→ DOCUMENT SECTION

Economy should prepare for outside risks

By Dan Steinbock

Although the epicenter of the novel coronavirus outbreak is now Europe, only a few major economies have launched effective battles against the pandemic. Hence, the rising levels of imported cases in China.
Since many countries, until recently, were either complacent and/or inadequately prepared to prevent the spread of the coronavirus, the global pandemic has cast a dark shadow over the global economy. It, too, shall pass, but not without effective global cooperation.
With the virus still spreading, the number of accumulated confirmed cases worldwide could soon exceed 200,000. In China, the turnaround came a month after the first novel coronavirus pneumonia cases were diagnosed, thanks to its strong containment measures. But outside China, although the first cases were reported after mid-January, they still continue to multiply and now exceed those in China.
In China, the impact of the coronavirus outbreak could ease in April. But outside China, epidemiologists anticipate a peak around June. If that’s the case, economic damage in China would be largely limited to the first quarter, but internationally it would continue well into the second quarter.
Assuming the rise in new imported cases in China and elsewhere can be kept down, even this relatively benign scenario would mean adverse repercussions on the world economy.
After mid-January, I projected three probable virus impact scenarios, which can now be reassessed. In a “SARS-like impact” scenario, a sharp quarterly effect, accounting for much of the damage, would be followed by a rebound. The broader impact would be relatively low and regional. Which is no longer on the cards, however.
In an “extended impact” scenario, the adverse impact would last two quarters. The broader impact would be more severe and affect on global prospects. That’s where the world economy seems headed to.
In an “accelerated impact” scenario, adverse damage would be steeper, even broader, with serious consequences on the global economy. If the containment measures continue to fail outside China, this scenario would ensue.
In early March, the International Monetary Fund projected global growth to fall 0.1 percentage points from the expected 3.3 percent. The estimate was too optimistic. Global growth could drop to 2.4 percent in 2020, or lower, if infection rates continue to rise. Before the coronavirus outbreak, quarterly growth in the eurozone was 0.1 percent the weakest in seven years. Now things will get worse. Germany’s GDP will continue to stall, and France and Italy will remain in contraction. In the United Kingdom, annual growth is likely to fall from 1 percent by another 0.2 percent more. In Spain, soaring coronavirus pneumonia cases will reverse the growth pickup. And with debt at 135 percent of GDP, Italy will be particularly vulnerable in 2020.

→ WHAT YOU NEED TO DO
**a.** Translate this sentence from the article on the economy and the coronavirus outbreak into Spanish: "It, too, shall pass, but not without effective global cooperation."
**b.** Duplicate everything in the economic risks article from "In China, the impact" down to "the world economy.".
**c.** Write the next part of the article on the pandemic's economic risks, following on from its final sentence.

(Stored items from a collection)
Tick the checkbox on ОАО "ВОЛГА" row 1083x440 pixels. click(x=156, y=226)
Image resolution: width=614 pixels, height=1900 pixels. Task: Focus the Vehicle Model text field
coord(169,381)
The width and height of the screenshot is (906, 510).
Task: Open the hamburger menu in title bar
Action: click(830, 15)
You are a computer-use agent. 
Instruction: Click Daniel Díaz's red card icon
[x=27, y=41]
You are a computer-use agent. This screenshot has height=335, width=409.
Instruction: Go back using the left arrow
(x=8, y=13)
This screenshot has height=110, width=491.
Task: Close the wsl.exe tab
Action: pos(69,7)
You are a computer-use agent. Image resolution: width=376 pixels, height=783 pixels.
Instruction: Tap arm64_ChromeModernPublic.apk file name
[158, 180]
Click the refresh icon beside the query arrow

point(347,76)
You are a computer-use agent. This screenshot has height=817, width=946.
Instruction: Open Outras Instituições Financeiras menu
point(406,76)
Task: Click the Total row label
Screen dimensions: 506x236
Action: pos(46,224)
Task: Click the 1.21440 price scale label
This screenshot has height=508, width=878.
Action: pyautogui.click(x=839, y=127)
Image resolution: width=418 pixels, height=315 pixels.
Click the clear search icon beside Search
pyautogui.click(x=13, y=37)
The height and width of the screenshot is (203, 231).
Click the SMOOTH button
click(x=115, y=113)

→ OUTPUTS BY TASK
**a.** También esto pasará, pero no sin una cooperación global eficaz.

**b.**
In China, the impact of the coronavirus outbreak could ease in April. But outside China, epidemiologists anticipate a peak around June. If that’s the case, economic damage in China would be largely limited to the first quarter, but internationally it would continue well into the second quarter.
Assuming the rise in new imported cases in China and elsewhere can be kept down, even this relatively benign scenario would mean adverse repercussions on the world economy.

**c.**
If the virus cases continue to increase in the eurozone, regional growth could halve to 0.5 percent or less.
In North America, local transmissions are rising rapidly, yet local testing is badly lagging. Despite greater awareness of the coronavirus and weeks of time to prepare, politization replaced mobilization coupled with a series of missteps, including faulty and belated local testing, failures in evacuations and quarantines, lax enforcement of rules and poor monitoring of self-quarantines.
Recently, the IMF projected US growth to slow down from 2.0 percent to 1.6 percent. After the White House’s delays of epidemic management, the Federal Reserve cut interest rates close to zero, coupled with a new round of $700 billion for quantitative easing. In the short-term, the move is understandable. But in the long term, it compounds new risks. As the US national debt now exceeds $23.5 trillion (107.3 percent of GDP), its debt burden is at par with Italy’s just before the 2010 European Union sovereign debt crisis.The Fed’s rate cut is likely to be coupled with fiscal stimulus, which may still not suffice. Yet central banks in Europe, the UK and Japan will follow footprints into more monetary and fiscal accommodation. But that may still fail to quell virus fears, if infection rates continue to soar.